Jobseekers know that the market is tough right now. How do you differentiate yourself in just one A4 peice of paper? Even though the temptation is there, hiring managers all agree that they would automatically dismiss a candidate if caught fabricating the truth. Rather than not telling the truth, focus on the things you do well. We’ve looked through our files and found some other things you should leave off your stellar CV:
1. Your picture
Unless a job posting specifically asks for your picture (and very few jobs will), don’t include it just for fun because your looks are irrelevant to your potential as an employee.
2. Interest and hobbies
Unless your interests and hobbies have something to do with the job you’re applying for, there’s no reason to include them. In general, make any applicable connections between your hobbies and the job in your cover letter. Better yet, save them for the interview when you’re asked what you like to do outside of work.

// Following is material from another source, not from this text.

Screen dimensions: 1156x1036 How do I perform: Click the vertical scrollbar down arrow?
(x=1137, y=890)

3. Spelling mistakes and grammatical errors
Most employers assume that if you’re OK with sending out a CV littered with typos and mistakes, you’ll have the same lack of concern for the work you do as an employee at their company. While spell check picks up most errors, it can miss something major — did you work the late night shift? Or did you forget to include the “f” between “i” and “t”? — so have several eyes look over your CV before sending it out to employers.
4. Personal attributes
Similar to sending a picture with your CV, your height, weight, age, race or religion are all unimportant to an employer. Though it’s illegal for employers to discriminate against applicants because of any of these factors, some will do so, regardless. Keep everything on your CV pertinent to the job, and you’ll be fine.
5. Minute details
Hiring managers don’t need to know the details of every task you’ve ever done in every job you’ve ever had. It’s just too much information, and usually half of that information isn’t relevant. Employers want to be able to see at first glance that you’re a great candidate, so pick out those details that are most relevant to the job for which you’re applying and omit the rest.

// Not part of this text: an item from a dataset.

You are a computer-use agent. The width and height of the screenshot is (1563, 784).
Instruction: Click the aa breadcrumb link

6. Crazy colours and fonts
No one wants to look at a CV on fluorescent paper, covered in crazy fonts and symbols. Use a font that is clear to read in black colour. Anything else will make your CV hard to read and chances will be high that it won’t be read at all.
7. Information that is too personal
Links to personal web sites, your photo-sharing site, or strange e-mail addresses can also be left off. Employers are less likely to respond to firstname.lastname@example.org than just DMiller@email.com.
Never put anything negative on your CV. Don’t include your reasons for leaving. If you left the position due to a layoff or you were fired, for example, bring it up only if asked. Never write anything bad about a previous employer. Don’t explain gaps on your CV by stating that you were in prison for 10 years. Keep your CV all positive, all the time.
9. An objective that is too simple
Employers are trying to determine whether you’re a good fit for their organizations, so everything on your CV should point to your experience. Employers would rather see a summary of qualifications that displays your accomplishments and background than a generic objective statement like “To get a full time position at a financial institution”.